Bien en fase de recuperación. Intentando volver a la normalidad.

—Laura, ¿cuándo empezó todo?

Pues soy positiva en covid el  12 de enero. Lo cogimos todos en casa y lo pasé con síntomas muy leves: dolores musculares y fiebre un día. Dos semanas después, el 25 de enero, me hice la PCR y doy ya negativo. Ahí parecía que volvía la normalidad.

—Pero no volvió la normalidad.

No, todo lo contrario, ahí arrancó la verdadera pesadilla. Yo estaba como voluntaria en el Centro de Alzheimer de Pozoblanco y me ofrecieron ponerme la vacuna al estar en contacto con usuarios. El 5 de febrero por la mañana me puse la vacuna, la primera dosis de Pfizer.

—Y ahí empieza a complicarse todo.

Así es, al otro día comienzo a tener síntomas muy extraños: no era capaz de mantenerme de pie, ni podía vestirme sola, mi voz gangosa, con las cuerdas vocales paralizándose. Fui a Urgencias y esa misma noche me derivaron a Reina Sofía.

—¿Allí te dicen lo que tienes?

Sí, el síndrome Guillain-Barré y su variante a la vez: el síndrome Miller-Fisher. Palabras muy raras que aparecieron en mi vida.

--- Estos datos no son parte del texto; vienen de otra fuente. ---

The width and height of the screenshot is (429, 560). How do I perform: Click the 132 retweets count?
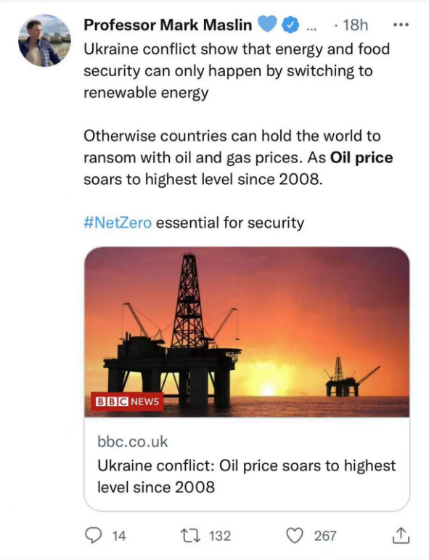[x=220, y=536]
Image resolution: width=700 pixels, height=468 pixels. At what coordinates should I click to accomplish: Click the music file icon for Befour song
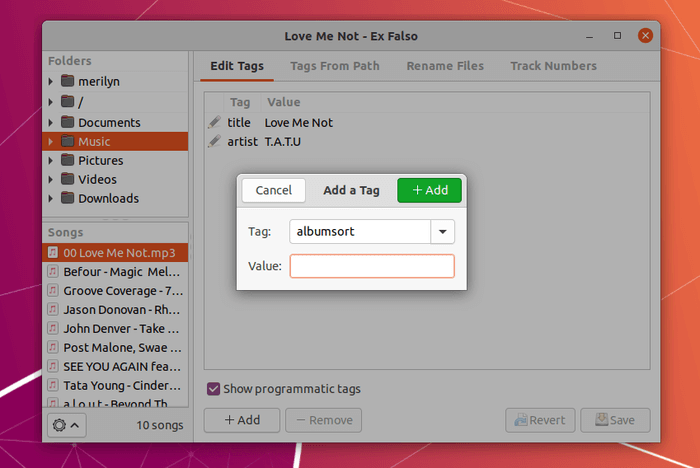click(x=53, y=272)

—¿Fue por la covid y la vacuna?

No se sabe a ciencia cierta. Por lo que me han dicho la vacuna potenció posiblemente todo esto. Quizá el síndrome fue consecuencia de los efectos de la covid, y la vacuna lo potenció y ayudó a que fuera más agresivo. No se han dado casos de este tipo en España y muy pocos en el mundo por lo que lo está estudiando una revista científica en Estados Unidos.

—En Reina Sofía fuiste empeorando con el paso de los días.

Así es. Cada día iba peor: dejé de tragar porque tenía el esófago paralizado, dejé moverme en la cama y no oxigenaba bien. El 12 de febrero tuve que ingresar en la UCI.

—¿Te asustaste mucho?

Fue un palo tremendo cuando la doctora me dijo que tenía que entrar en UCI. Ahí me hice preguntas de todo tipo y sobre todo pensé en si realmente me iba a poder poner bien o si por el contrario esto iba a ir más llegar a un punto en el que ya no sería capaz de seguir luchando. Por supuesto respondía bien al oxígeno y fui mejorando. Recuperé las esperanzas.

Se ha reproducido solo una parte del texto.